Intensive pumping of aquifers during drought can speed up deterioration of groundwater quality, according to a new study by the U.S. Geological Survey. The results highlight clean drinking water supply vulnerabilities in California and other western states currently experiencing record drought conditions.
Over-pumping during drought can increase nitrate at public-supply wells.
“Water quality problems from legacy groundwater pollution could get worse, faster, when pumping increases during drought,” said Dr. Zeno Levy, a research geologist with the USGS. “This could lead to more public drinking-water wells being shut down if costly treatment or cleaner water sources to mix with are not available.”
Researchers examined 30 years of data from California’s Central Valley to find increasing nitrate concentrations at public drinking-water wells were more prevalent in areas where groundwater levels dropped rapidly during drought. Nitrate is a contaminant from fertilizer typically present at elevated concentrations in shallow groundwater throughout the Central Valley due to decades of agricultural land use. Scientists found that increased pumping from wells during drought can pull shallow, contaminated groundwater down to depths commonly tapped for public drinking-water supply.

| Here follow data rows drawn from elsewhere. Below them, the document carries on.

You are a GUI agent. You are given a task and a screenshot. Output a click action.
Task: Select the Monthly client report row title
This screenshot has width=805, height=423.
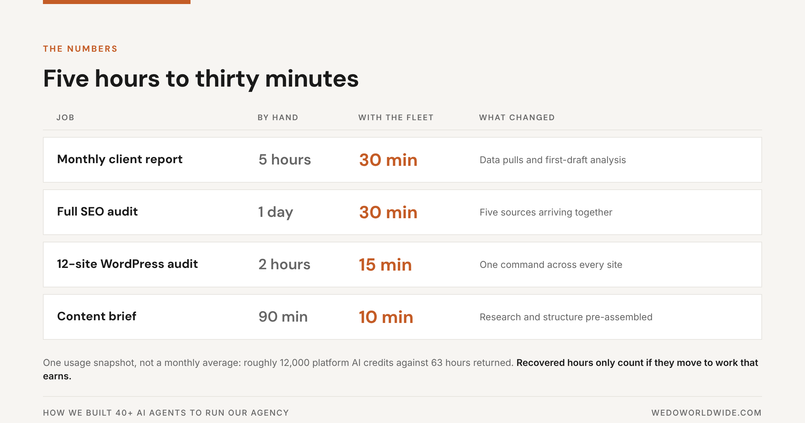pos(120,159)
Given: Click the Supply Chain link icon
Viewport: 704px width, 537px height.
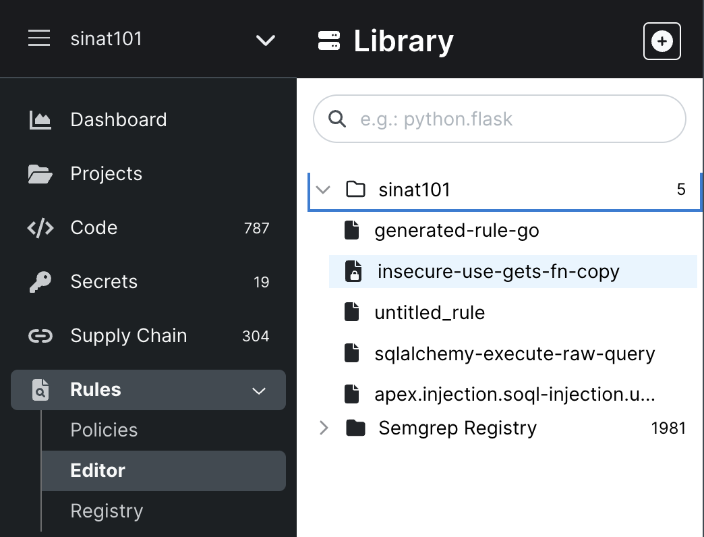Looking at the screenshot, I should (40, 335).
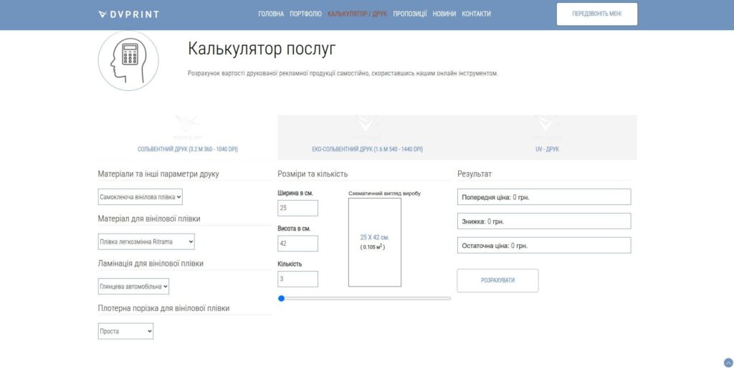This screenshot has height=369, width=734.
Task: Click the size range slider handle
Action: [x=282, y=298]
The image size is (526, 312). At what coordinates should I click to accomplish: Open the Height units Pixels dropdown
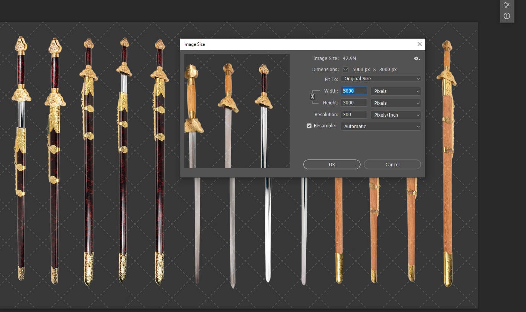[395, 103]
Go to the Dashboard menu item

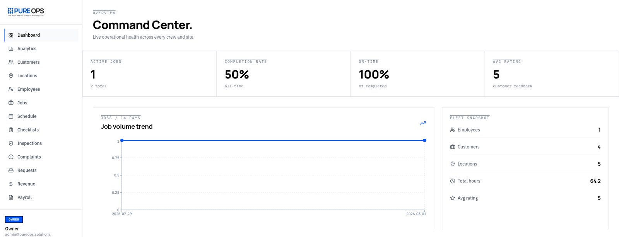(41, 35)
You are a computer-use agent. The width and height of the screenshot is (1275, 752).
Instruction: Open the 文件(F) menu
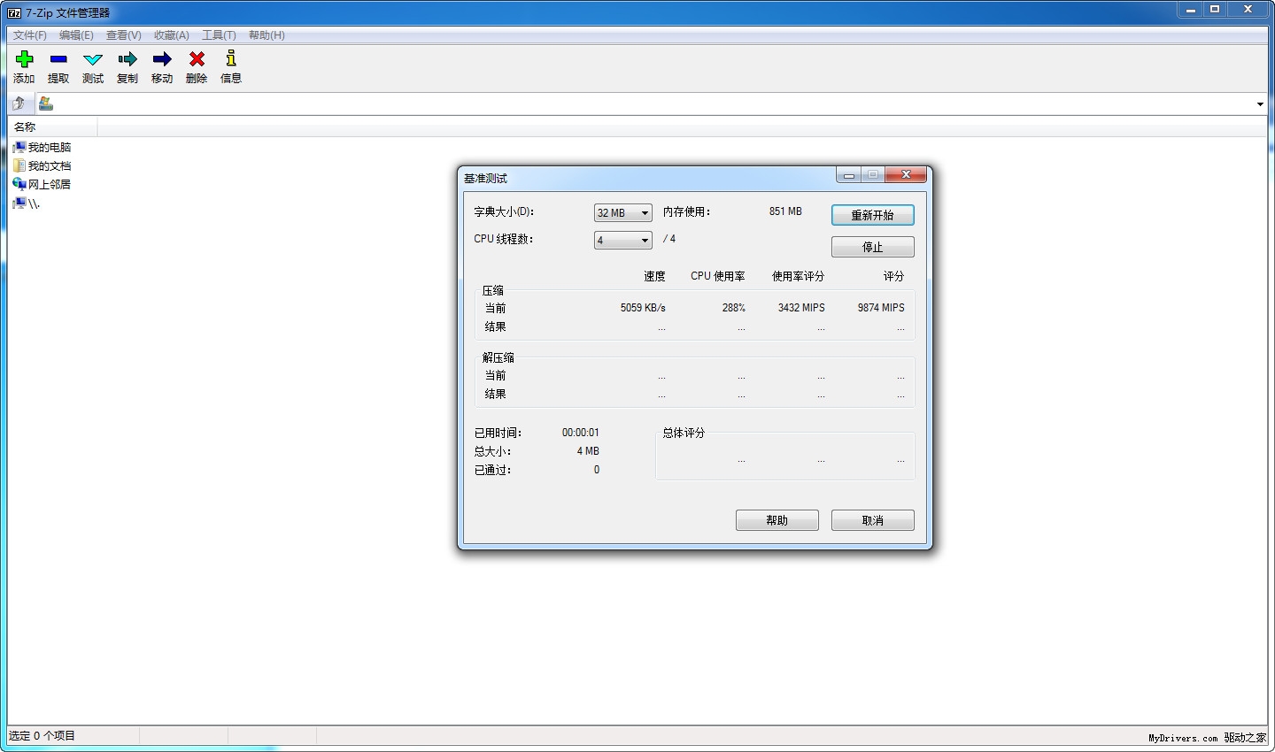tap(29, 35)
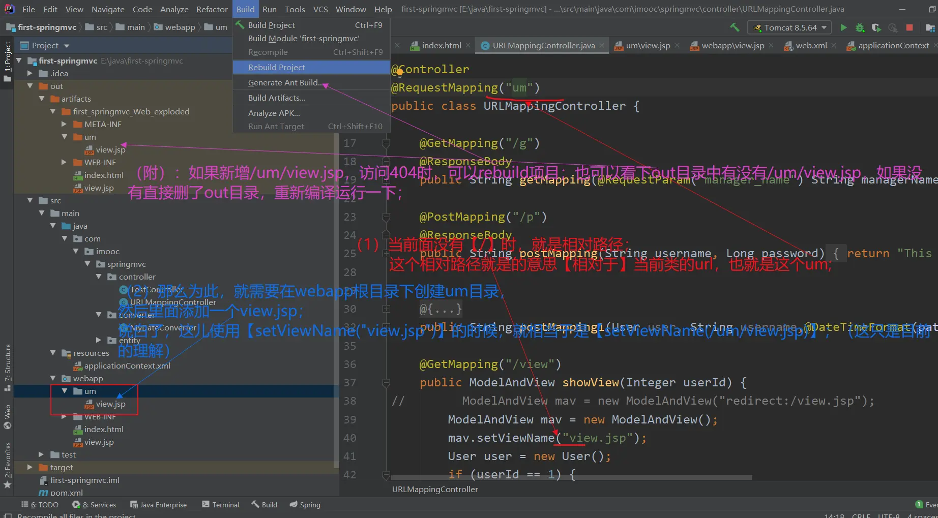Viewport: 938px width, 518px height.
Task: Run with Coverage icon
Action: (x=876, y=28)
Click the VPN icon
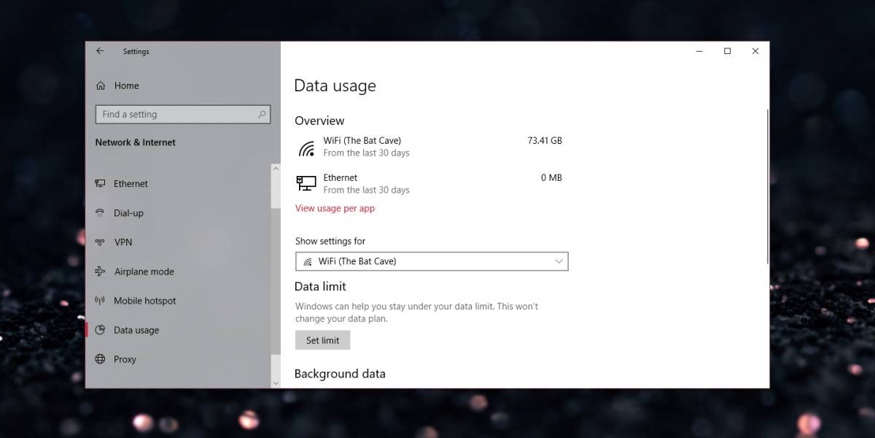Screen dimensions: 875x438 (100, 242)
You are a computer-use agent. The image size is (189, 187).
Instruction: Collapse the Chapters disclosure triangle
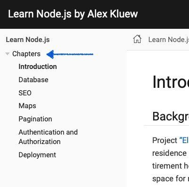pyautogui.click(x=7, y=54)

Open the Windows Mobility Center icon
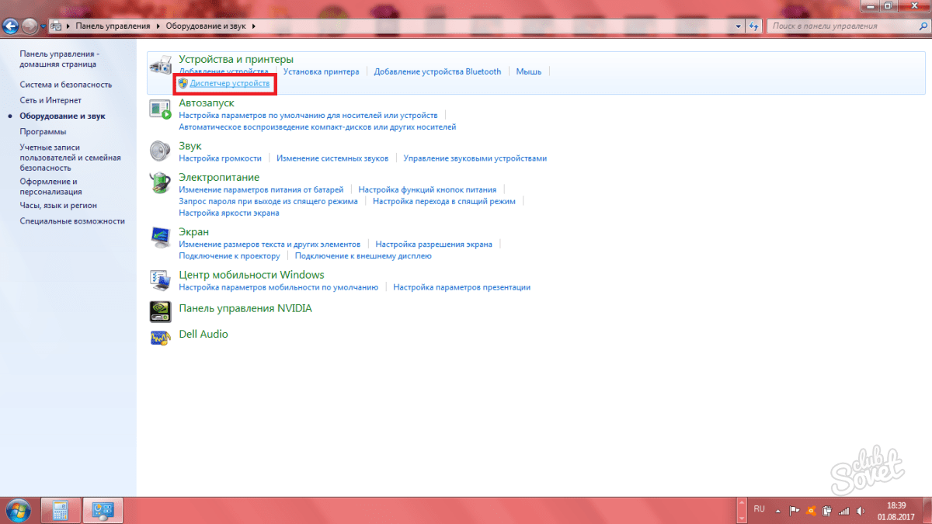[x=160, y=280]
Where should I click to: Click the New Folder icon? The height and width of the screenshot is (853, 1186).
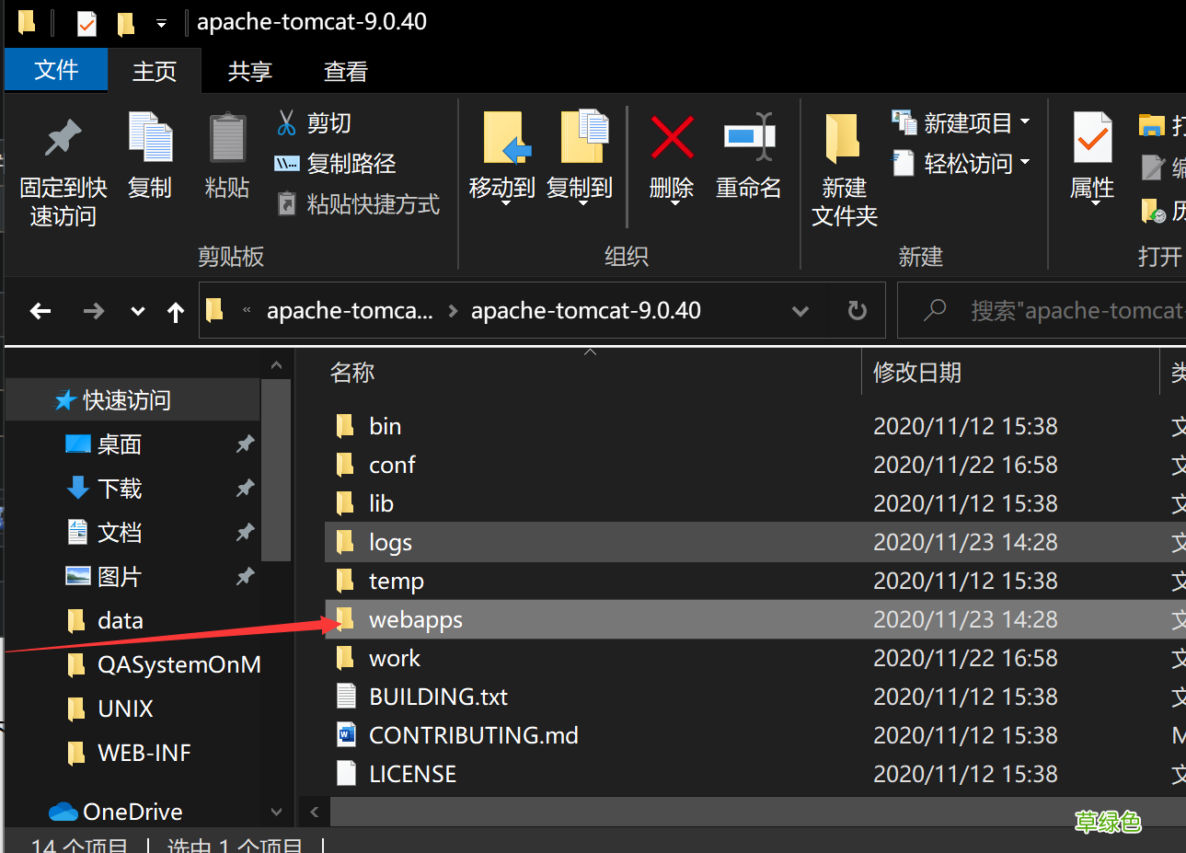tap(843, 138)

Previous groundwater research has focused on the risk of wells being overdrawn and running dry during drought. The new study provides a major advancement to understanding the related consequences to water quality caused by over pumping.
The study is unique in that it looked at regional linkages between groundwater use and quality, rather than local patterns at the scale of individual wells. This research was undertaken as part of a cooperative effort between the USGS and the California State Water Resources Control Board’s Groundwater Ambient Monitoring and Assessment Program.
The study "Critical aquifer overdraft accelerates degradation of groundwater quality in California’s Central Valley during drought" is published in Geophysical Research Letters.